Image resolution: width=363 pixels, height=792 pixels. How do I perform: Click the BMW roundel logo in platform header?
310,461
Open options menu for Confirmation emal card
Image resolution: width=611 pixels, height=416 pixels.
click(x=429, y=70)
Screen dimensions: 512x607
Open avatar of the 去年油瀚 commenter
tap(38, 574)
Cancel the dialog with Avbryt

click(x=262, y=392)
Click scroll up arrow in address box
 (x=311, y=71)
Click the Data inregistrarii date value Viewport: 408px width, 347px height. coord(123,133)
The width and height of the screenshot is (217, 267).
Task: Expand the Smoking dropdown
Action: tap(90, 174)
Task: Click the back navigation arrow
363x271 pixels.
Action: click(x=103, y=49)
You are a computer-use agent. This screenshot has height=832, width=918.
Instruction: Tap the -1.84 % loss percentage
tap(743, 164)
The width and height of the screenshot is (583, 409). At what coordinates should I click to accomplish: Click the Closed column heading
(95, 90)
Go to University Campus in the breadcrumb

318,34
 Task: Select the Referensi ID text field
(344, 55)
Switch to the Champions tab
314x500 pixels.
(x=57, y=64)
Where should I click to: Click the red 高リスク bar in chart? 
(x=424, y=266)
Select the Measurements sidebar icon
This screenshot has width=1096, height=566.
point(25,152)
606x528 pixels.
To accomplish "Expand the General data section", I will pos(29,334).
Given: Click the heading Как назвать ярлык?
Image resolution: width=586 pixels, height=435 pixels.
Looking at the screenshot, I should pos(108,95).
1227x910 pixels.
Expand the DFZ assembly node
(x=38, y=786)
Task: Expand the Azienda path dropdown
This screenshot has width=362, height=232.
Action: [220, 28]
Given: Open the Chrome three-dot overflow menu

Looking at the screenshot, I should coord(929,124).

What is needed: Restate each line of the records above without any deviation.

Your response:
Image resolution: width=363 pixels, height=792 pixels. How do I perform: Click the BMW roundel logo in platform header?
310,461
Open options menu for Confirmation emal card
Image resolution: width=611 pixels, height=416 pixels.
click(x=429, y=70)
Screen dimensions: 512x607
Open avatar of the 去年油瀚 commenter
tap(38, 574)
Cancel the dialog with Avbryt

click(x=262, y=392)
Click scroll up arrow in address box
 (x=311, y=71)
Click the Data inregistrarii date value Viewport: 408px width, 347px height. coord(123,133)
The width and height of the screenshot is (217, 267).
Task: Expand the Smoking dropdown
Action: tap(90, 174)
Task: Click the back navigation arrow
363x271 pixels.
Action: click(x=103, y=49)
You are a computer-use agent. This screenshot has height=832, width=918.
Instruction: Tap the -1.84 % loss percentage
tap(743, 164)
The width and height of the screenshot is (583, 409). At what coordinates should I click to accomplish: Click the Closed column heading
(95, 90)
Go to University Campus in the breadcrumb

318,34
 Task: Select the Referensi ID text field
(344, 55)
Switch to the Champions tab
314x500 pixels.
(x=57, y=64)
Where should I click to: Click the red 高リスク bar in chart? 
(x=424, y=266)
Select the Measurements sidebar icon
This screenshot has width=1096, height=566.
point(25,152)
606x528 pixels.
To accomplish "Expand the General data section", I will pos(29,334).
Given: Click the heading Как назвать ярлык?
Image resolution: width=586 pixels, height=435 pixels.
Looking at the screenshot, I should pos(108,95).
1227x910 pixels.
Expand the DFZ assembly node
(x=38, y=786)
Task: Expand the Azienda path dropdown
This screenshot has width=362, height=232.
Action: [220, 28]
Given: Open the Chrome three-dot overflow menu

Looking at the screenshot, I should coord(929,124).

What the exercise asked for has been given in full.